WORK TASK A:
According to the working memory text, in which journal were the study's results advanced?
WORK TASK B:
Please continue the working memory text from where it stops.

EXERCISE TEXT:
····················

The ability to hold for a short period of time new information in the brain is a very common and necessary action to cope with the needs of everyday life. This ability, known as working memory, allows us, for example, to briefly hold a phone number, names of new people or the way to get to a place where we have never been before.
Scientists have long suspected that the working memory operates just reactivating or repeating the information to retain it in mind. Still, this theory has not been able to be demonstrated because a lack of accurate enough measuring instruments. Now, an international group of neuroscientists has confirm the hypothesis. The results have been advanced in the online edition of the American journal Current Biology. The study is coordinated by Lluís Fuentemilla, researcher of the Cognition and Brain Plasticity research group of the Bellvitge Biomedical Research Institute (IDIBELL) and the University of Barcelona (UB).
Researchers have conducted an experiment with eight healthy adults, who were made to see different pictures and remember some details. Using a technique of recording neuronal activity called magnetoencephalography along with the development of new analytical study methods, the researchers were able to decode, millisecond to millisecond, the brain activity of participants associated with the maintenance of images in the memory.

····················

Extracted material

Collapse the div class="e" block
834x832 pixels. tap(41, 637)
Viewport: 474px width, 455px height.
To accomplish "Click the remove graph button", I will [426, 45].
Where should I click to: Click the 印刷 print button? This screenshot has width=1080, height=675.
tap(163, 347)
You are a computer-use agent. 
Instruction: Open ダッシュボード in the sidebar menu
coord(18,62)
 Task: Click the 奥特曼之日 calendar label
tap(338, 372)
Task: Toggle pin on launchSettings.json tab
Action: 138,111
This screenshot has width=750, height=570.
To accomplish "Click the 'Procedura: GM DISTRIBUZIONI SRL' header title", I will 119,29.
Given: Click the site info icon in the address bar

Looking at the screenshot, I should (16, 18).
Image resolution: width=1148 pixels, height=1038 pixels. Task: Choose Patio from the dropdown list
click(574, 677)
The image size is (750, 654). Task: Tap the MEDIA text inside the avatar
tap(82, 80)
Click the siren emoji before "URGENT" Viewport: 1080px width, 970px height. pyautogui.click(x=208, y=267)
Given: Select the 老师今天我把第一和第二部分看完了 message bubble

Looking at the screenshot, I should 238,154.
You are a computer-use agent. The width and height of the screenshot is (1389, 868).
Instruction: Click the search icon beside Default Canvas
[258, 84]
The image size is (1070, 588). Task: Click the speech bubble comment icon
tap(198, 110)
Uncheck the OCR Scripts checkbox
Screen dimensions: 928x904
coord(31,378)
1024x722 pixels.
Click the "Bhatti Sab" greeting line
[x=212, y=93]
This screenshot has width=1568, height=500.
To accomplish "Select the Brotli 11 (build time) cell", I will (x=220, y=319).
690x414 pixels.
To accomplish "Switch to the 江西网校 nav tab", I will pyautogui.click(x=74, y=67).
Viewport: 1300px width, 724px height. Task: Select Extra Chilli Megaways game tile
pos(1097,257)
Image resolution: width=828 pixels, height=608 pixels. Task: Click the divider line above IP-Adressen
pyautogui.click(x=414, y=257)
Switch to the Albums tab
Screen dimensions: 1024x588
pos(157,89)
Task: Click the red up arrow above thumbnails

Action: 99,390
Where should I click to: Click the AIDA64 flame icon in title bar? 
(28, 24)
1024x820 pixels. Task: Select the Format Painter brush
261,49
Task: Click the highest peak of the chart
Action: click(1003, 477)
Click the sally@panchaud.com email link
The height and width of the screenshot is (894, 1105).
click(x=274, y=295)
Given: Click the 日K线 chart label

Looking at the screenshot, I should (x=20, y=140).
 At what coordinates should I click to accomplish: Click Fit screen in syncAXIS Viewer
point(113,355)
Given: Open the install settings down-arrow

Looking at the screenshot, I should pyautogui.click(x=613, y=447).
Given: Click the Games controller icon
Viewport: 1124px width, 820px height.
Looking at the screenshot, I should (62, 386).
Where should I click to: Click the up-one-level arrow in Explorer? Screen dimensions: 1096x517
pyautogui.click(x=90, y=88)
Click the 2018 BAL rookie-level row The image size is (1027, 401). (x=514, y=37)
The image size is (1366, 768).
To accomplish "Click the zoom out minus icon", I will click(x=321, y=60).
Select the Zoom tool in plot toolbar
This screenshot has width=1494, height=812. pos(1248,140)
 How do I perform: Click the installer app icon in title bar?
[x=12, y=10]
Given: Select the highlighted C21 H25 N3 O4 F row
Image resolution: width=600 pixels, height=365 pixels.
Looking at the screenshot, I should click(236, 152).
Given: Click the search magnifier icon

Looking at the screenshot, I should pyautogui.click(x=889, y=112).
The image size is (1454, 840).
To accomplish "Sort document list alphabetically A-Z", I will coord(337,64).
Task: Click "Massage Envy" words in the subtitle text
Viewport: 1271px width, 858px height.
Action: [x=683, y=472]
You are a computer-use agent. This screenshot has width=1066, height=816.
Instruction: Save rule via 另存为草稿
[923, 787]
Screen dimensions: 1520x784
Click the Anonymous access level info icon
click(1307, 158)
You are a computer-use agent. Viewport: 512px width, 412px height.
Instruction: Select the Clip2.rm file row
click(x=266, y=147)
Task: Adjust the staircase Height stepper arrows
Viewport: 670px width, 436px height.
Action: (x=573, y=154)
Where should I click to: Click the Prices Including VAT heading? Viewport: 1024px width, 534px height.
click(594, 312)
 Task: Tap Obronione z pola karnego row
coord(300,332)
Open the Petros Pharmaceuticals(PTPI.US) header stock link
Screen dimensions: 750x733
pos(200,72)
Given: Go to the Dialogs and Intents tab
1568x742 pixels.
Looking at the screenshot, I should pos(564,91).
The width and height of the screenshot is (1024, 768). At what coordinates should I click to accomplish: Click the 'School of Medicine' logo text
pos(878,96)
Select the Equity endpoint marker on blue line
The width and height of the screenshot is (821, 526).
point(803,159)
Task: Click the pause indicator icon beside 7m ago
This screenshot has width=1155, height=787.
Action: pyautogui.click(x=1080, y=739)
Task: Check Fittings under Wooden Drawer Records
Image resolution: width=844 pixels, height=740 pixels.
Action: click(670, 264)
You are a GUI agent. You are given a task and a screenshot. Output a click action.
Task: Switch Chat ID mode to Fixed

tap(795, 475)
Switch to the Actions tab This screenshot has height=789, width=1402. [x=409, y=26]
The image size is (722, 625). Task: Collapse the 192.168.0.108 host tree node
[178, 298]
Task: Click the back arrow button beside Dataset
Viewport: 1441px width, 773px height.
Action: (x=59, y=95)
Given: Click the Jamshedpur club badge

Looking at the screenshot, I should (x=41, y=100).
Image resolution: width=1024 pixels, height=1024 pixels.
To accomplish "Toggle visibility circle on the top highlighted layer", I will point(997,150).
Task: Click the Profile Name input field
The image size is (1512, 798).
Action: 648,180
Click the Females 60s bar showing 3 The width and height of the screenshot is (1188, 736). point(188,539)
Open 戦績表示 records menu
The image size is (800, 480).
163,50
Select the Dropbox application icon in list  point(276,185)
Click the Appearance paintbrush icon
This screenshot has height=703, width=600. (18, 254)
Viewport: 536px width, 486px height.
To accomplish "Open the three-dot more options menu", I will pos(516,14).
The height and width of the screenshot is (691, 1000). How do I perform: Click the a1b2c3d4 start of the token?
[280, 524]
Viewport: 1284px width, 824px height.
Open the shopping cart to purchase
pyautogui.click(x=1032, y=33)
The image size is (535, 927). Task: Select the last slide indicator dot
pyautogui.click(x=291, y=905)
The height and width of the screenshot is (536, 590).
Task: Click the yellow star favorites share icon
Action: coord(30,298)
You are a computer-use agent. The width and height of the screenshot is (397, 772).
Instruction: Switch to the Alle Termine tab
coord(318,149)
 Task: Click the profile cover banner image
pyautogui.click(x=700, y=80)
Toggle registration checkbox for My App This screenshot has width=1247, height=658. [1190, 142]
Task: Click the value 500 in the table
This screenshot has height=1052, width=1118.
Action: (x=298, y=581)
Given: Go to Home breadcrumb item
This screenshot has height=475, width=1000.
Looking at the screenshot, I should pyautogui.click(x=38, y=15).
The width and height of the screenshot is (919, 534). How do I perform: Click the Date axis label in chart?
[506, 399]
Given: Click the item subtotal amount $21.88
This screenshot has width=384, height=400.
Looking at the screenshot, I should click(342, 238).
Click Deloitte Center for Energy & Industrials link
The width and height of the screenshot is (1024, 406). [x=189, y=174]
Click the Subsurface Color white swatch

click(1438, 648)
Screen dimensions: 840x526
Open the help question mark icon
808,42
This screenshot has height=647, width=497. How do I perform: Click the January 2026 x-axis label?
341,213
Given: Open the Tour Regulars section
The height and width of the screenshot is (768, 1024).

····················

FINAL ANSWER A:
In the online edition of the American journal Current Biology.

FINAL ANSWER B:
Theta oscillations
The researchers found evidence that the information is repeated continuously in mind. They also identified that the neural mechanism responsible for coordination of rhythmic repetition were brain oscillations called theta oscillations, which occur at a frequency of between 4 and 8 hertz.
These results demonstrate for the first time that working memory is related to the periodic repetition of information in the brain and the mechanisms that coordinate this repetition on a regular basis improve the accuracy of working memory.
Article reference
Fuentemilla L*, Penny W, Cashdollar N, Bunzeck N, Düzel E. Theta-Coupled Periodic Replay in Working Memory. Current Biology. 20, 1–7, April 13. [Epub ahead of print].